Yesterday I got a cell phone bill for $165. When I called the company, they also informed me that $71.54 of that was a payment that was 30 days overdue. Conveniently, I couldn’t recall receiving anything that informed me of this payment being due in the first place! Of course, my plan is only worth $30 a month but I have $17.15 in other fees, plus the few times I’ve messaged or called Jimi. STUPID IDEA! I’ll never do it again!!
I could hardly wait to get off the phone with the brash guy with the foreign accent so I could call my boyfriend and sob PMS-fed tears. He helped me get the phone, after all–maybe he’d have the right answer. Of course all he could do was console me with, “You’ll learn from this.”

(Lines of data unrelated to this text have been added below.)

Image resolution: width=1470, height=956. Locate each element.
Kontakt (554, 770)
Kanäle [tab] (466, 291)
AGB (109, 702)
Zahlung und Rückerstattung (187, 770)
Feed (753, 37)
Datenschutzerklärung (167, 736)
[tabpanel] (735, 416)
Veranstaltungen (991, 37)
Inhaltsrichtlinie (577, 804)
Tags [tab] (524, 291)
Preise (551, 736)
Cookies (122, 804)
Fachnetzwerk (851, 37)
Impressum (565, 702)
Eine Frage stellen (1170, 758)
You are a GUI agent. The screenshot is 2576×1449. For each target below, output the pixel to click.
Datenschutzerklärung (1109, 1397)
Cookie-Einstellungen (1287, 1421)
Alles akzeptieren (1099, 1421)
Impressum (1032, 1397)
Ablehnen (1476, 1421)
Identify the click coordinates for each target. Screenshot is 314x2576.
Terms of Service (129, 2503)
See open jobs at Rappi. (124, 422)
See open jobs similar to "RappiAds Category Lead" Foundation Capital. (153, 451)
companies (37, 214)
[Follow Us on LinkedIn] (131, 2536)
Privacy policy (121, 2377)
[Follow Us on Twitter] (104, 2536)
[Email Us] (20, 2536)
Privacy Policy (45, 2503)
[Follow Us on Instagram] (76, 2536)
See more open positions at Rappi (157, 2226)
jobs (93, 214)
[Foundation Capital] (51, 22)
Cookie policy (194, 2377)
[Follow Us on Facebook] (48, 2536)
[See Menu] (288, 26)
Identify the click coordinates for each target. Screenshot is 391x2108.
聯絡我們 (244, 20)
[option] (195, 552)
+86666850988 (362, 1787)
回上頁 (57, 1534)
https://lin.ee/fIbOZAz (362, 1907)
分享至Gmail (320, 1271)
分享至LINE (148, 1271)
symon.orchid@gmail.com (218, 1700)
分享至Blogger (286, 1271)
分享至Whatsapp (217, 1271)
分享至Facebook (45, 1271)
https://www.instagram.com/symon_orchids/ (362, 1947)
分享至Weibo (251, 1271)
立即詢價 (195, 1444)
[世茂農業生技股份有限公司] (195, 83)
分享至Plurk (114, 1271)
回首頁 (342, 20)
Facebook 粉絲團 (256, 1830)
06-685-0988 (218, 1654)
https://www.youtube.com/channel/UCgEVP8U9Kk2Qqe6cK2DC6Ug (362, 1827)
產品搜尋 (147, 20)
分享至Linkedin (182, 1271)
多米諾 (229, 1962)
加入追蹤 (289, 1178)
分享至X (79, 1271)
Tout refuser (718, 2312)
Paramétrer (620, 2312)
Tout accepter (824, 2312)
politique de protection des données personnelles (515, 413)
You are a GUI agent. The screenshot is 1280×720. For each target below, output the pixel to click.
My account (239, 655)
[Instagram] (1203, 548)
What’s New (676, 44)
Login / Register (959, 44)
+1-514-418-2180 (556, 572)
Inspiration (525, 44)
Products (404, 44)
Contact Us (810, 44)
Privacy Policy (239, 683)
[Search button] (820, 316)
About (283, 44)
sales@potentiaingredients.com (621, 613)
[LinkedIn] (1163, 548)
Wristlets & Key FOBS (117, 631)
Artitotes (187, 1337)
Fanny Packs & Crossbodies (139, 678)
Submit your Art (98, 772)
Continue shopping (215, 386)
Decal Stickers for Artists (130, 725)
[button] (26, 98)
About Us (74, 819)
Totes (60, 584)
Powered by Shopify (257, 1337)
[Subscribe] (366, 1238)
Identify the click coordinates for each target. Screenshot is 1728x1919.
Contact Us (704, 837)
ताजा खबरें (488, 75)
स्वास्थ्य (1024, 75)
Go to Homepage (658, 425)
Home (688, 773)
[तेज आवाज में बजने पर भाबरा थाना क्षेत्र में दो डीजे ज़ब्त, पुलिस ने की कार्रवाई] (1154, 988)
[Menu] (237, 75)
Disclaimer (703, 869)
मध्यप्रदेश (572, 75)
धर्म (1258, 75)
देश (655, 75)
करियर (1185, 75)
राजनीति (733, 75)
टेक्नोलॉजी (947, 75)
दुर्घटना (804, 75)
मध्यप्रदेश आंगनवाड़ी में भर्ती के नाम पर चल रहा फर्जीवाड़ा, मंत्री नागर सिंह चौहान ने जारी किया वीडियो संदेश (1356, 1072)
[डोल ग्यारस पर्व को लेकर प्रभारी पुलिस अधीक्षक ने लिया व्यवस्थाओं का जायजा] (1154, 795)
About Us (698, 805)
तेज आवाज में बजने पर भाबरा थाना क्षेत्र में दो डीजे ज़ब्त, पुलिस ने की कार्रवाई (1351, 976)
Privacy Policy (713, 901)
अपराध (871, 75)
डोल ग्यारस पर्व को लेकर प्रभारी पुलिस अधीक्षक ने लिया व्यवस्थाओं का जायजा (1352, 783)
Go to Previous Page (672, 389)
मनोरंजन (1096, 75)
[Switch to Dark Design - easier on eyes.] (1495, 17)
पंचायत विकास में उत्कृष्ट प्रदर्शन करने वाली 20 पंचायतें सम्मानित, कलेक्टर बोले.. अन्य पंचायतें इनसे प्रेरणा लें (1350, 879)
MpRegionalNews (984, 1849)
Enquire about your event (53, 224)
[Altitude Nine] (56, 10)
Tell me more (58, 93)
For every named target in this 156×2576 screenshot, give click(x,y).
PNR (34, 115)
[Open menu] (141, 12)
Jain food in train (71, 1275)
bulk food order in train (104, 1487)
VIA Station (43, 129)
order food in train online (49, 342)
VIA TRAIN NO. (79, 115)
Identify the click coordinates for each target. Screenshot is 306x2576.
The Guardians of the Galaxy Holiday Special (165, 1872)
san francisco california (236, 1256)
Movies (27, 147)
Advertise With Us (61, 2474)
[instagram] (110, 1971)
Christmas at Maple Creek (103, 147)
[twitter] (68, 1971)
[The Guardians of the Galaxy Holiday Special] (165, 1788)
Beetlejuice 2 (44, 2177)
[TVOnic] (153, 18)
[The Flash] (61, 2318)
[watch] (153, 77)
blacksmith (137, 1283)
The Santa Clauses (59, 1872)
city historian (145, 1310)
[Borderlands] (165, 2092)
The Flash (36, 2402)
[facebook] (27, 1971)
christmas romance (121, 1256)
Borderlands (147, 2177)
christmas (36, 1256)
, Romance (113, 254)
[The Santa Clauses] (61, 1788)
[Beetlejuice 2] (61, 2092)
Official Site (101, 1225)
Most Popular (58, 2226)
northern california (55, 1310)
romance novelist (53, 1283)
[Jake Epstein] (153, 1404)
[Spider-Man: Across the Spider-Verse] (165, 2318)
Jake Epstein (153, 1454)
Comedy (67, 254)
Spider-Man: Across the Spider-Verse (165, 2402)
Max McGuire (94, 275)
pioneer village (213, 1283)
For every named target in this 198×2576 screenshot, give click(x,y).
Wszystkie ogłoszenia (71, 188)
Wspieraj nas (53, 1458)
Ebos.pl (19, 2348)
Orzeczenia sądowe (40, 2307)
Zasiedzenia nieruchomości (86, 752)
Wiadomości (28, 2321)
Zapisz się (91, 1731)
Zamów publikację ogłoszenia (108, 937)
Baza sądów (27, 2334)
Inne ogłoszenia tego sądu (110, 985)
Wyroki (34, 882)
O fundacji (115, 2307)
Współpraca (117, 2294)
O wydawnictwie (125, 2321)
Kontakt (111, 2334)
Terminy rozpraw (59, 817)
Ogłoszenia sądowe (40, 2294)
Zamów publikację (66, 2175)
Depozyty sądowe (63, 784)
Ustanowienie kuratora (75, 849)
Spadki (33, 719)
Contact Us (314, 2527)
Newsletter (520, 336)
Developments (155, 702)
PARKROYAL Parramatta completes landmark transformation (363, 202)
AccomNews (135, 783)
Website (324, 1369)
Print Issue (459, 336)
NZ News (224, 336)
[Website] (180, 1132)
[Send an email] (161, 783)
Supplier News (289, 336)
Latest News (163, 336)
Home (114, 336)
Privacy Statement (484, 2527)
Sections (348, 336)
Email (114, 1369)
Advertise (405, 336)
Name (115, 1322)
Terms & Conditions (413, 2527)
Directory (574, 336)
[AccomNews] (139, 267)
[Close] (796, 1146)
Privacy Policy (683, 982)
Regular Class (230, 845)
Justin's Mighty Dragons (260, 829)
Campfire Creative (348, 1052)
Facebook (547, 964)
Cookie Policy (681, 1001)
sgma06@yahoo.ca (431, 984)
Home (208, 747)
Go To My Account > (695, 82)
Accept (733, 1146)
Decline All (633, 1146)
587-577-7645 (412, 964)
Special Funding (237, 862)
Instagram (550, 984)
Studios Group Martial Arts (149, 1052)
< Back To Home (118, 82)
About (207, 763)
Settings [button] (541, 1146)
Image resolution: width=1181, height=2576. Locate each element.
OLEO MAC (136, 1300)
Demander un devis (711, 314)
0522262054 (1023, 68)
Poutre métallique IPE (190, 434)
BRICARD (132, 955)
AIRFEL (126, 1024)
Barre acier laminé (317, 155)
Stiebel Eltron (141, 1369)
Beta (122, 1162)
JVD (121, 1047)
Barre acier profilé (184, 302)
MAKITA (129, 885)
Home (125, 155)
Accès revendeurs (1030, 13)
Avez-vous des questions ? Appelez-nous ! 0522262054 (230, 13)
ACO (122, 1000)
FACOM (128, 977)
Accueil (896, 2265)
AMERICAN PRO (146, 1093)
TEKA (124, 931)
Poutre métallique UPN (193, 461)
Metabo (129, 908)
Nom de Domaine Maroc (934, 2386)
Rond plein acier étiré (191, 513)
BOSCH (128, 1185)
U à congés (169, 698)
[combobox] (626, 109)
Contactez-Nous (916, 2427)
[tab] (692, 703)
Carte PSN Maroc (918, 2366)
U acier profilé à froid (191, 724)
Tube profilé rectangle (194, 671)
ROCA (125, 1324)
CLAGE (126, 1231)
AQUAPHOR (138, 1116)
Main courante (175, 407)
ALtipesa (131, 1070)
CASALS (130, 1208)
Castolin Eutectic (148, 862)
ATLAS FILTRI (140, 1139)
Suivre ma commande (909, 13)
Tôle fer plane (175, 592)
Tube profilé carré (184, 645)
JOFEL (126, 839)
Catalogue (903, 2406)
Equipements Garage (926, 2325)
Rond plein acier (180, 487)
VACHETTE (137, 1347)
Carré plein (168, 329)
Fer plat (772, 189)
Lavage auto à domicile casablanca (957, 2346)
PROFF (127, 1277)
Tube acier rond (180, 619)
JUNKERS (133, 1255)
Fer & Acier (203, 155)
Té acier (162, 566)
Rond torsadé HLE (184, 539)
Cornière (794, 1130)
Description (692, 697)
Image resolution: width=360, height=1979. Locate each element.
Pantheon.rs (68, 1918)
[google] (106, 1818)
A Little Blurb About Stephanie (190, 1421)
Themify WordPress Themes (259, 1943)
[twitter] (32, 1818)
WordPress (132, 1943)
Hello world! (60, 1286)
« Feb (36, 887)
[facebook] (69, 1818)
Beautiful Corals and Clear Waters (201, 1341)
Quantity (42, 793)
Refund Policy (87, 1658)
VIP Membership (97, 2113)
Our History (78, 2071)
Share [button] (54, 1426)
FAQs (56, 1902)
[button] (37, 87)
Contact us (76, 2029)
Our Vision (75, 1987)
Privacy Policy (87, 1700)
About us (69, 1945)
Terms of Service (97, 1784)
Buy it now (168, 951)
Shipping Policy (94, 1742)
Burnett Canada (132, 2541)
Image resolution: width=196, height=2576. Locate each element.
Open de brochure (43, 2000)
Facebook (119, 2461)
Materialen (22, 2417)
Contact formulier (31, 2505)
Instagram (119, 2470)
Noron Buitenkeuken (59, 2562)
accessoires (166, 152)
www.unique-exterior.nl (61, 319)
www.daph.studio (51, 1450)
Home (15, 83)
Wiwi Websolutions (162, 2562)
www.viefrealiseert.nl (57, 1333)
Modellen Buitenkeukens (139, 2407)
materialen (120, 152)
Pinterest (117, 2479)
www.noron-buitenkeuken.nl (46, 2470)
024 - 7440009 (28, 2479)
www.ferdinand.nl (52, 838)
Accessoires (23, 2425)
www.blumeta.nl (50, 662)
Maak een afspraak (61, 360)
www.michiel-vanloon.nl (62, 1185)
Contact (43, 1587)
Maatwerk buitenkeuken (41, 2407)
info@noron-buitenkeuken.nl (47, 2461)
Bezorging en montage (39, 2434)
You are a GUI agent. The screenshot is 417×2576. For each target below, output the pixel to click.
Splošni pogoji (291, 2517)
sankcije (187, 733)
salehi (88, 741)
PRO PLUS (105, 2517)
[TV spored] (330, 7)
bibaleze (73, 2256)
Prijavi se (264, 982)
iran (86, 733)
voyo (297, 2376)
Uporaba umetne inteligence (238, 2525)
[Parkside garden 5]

Last month I got a letter in the mail from the government reminding me that my taxes from 2005 have not been submitted and woe to me if I don’t get on that. And, of course, there’s the 2006 taxes to do. Joy.
Another bright sunshiny spot in my grown-up life is Brokedom. Credit card maxed out (thank God I only have a $1000 limit!), bank account drained, and I am paycheque-less for another week or so. This is when I’m thankful to not have a car and to be living at my mom’s!
Which brings me to needing another job. I hate looking for jobs. I’ve actually never really had to look much–jobs have always sort of happened to me. I also find the idea of having to juggle two jobs and the rest of my life (the occasional Mom need, visiting my boyfriend, family and friends, church responsibilities, etc.) distasteful.
I’d like to find Neverland ’cause growing up can suck!